[Instructions to follow]: Type out the lines below exactly, from the first through the line holding "This screenshot has height=324, width=575.", and include no pictures.

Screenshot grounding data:
________________________
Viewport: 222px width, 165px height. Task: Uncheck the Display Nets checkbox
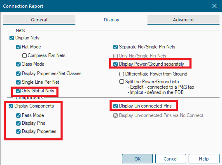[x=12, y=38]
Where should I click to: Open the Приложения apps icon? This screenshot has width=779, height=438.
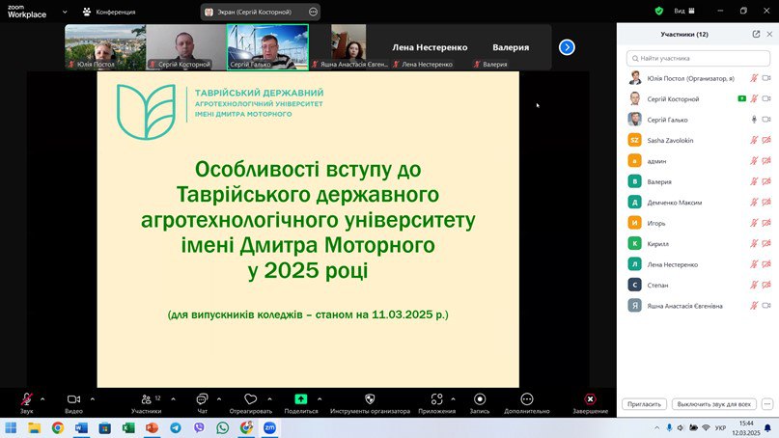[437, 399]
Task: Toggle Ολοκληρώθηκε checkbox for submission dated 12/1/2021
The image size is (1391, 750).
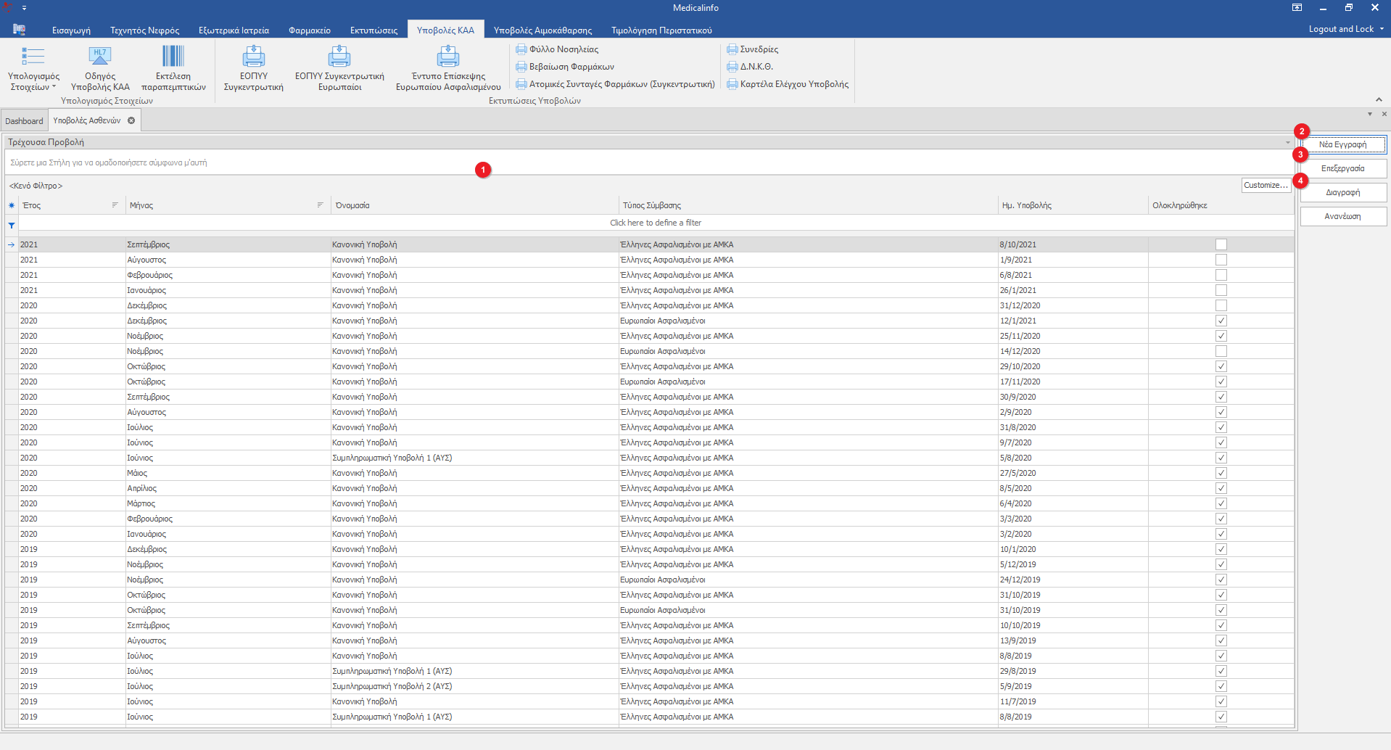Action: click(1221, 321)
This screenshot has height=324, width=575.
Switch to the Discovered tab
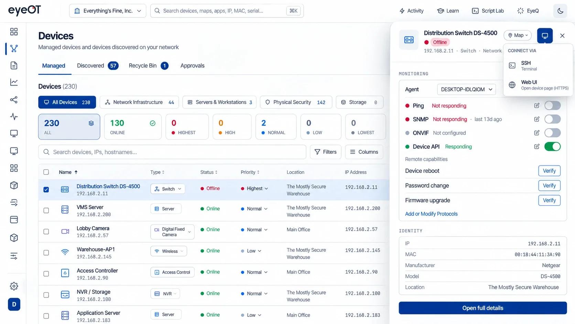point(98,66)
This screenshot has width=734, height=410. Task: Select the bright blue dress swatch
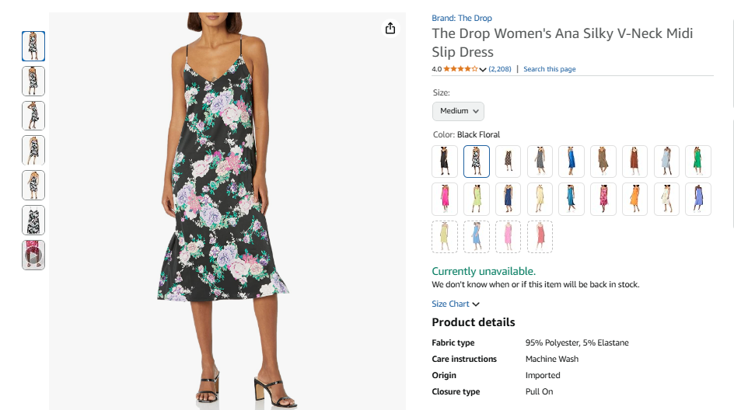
________________________
[Response]:
Viewport: 222px width, 165px height. Task: Uncheck the Display Nets checkbox
[x=12, y=38]
Where should I click to: Open the Приложения apps icon? This screenshot has width=779, height=438.
[437, 399]
Task: Toggle Ολοκληρώθηκε checkbox for submission dated 12/1/2021
The image size is (1391, 750).
Action: click(1221, 321)
This screenshot has height=324, width=575.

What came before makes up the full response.